The white stuff thrills Giuliana Alcantara – until she remembers the downside
Snow! Snow! Snow! It’s been a whole day of the white fluff falling magically from the sky and my excitement hasn’t subdued yet.
Snow! Sledge rides down slippery slopes, late-night walks along the Ouse, and with some luck, baby deer sightings in starry, full-mooned nights.
Snow! The pleasure of being the first to sink a boot into the virgin, white blanket, snowball fights under the clear, sunny sky, the soft crunching noise of the tiny crystals under my feet.
Snow! Snowman building and snowdog building and the hunt for a scarf and a tie and striped socks to serve as ears. Simple, childish pleasures – that’s the joy of a snowy day for me.
But as I sit at my desk in London, looking out of the window at the flurry of white and think of closing my laptop and heading to the North early, I slowly awake to the reality of disruption. I remember that one time in the winter of 2010 when it took me six hours to travel from York to London, and I remember freezing my toes waiting for the replacement bus. The very thought of facing delayed, cancelled, inadequately heated trains to make the trip up to York makes my heart sink.
I stand in the kitchen of the office, hands wrapped around a mug of tea, watching the incessant stream of images on the TV we bought to watch the Olympics: from accidents to huge queues on sludge-covered highways, from sliding parked cars to cancelled flights, image after image of chaos.
Every year I wonder at the unpreparedness, it never ceases to puzzle me: a few hours of beauty causing such widespread chaos.
And yet, other countries can cope. My mind takes me back a few years, to 2008, driving from Frankfurt to Munich to spend New Year Eve with friends. Temperature outside: -30C. To that time I drove back from Munich on a Friday evening and was caught in the middle of a sudden blizzard. To ski trips to the snowy Alps. I think hard, but can’t think of any disruption at all.
But other countries are better prepared than us, you tell me, because historically, winters in Britain have been mild.

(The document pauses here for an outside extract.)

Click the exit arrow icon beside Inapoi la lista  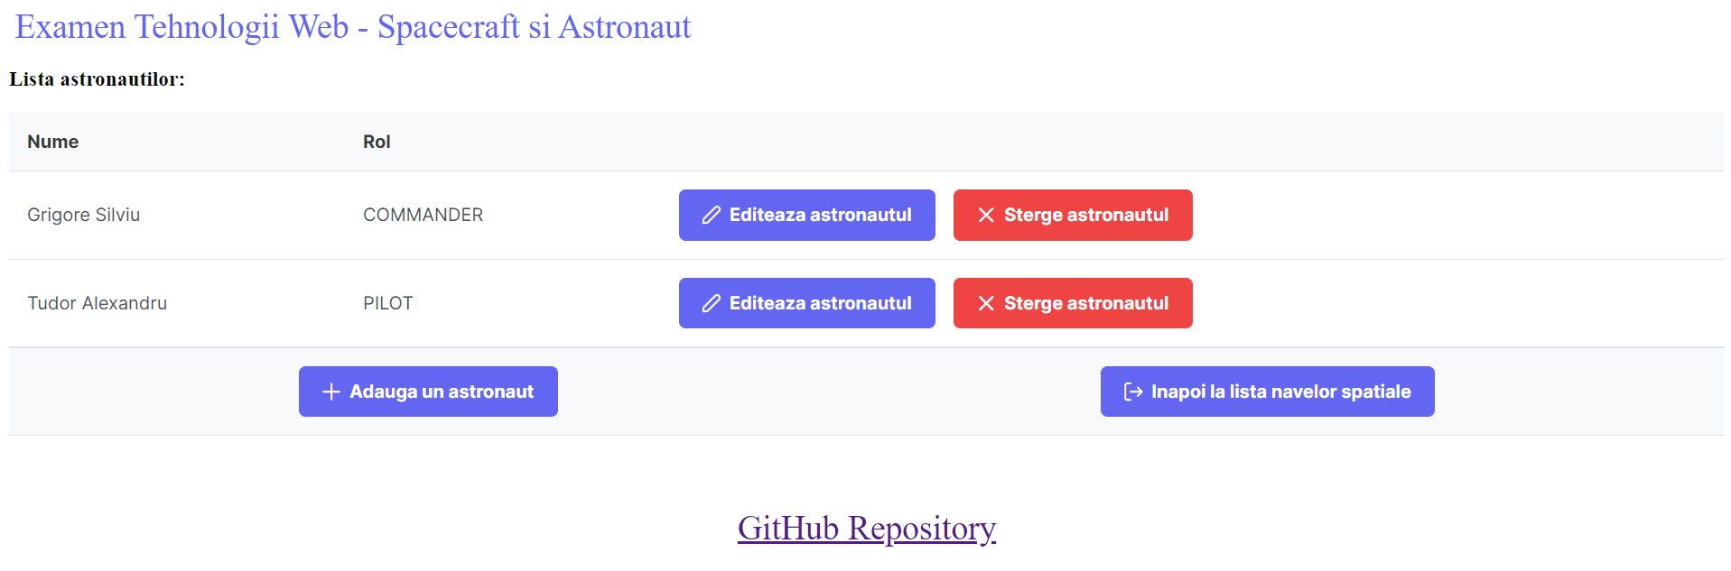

Yes, I answer, but frost fairs have been held on the Thames since the 15th century, haven’t they?
Every other decade seems to bring a new “Big Freeze”. I can’t help but think that it shouldn’t come as a surprise to Britain that in winter chances are that…there may be a little snow!
I sigh and sip my tea. I know that mandatory chaos-controlling winter tyres, efficient fleets of multitasking snow-ploughs and psychological readiness for “inclement weather” seem a lot to ask of a kingdom plunged into the depths of recession. I know that if we begin to get prepared for freezing winters now, we’ll probably be ready for them by 2020 only.
I set my cup down and adapt my plans to the situation. I’ll have a drink at the pub with colleagues. Maybe go to that gig in Camden. And when later in the night, instead of the East Coast
Northwards, I take an-adjusted-timetable Southern train to my London pad, I’ll think of the virgin snow on the margins of the Ouse and wish I were there to leave footprints first.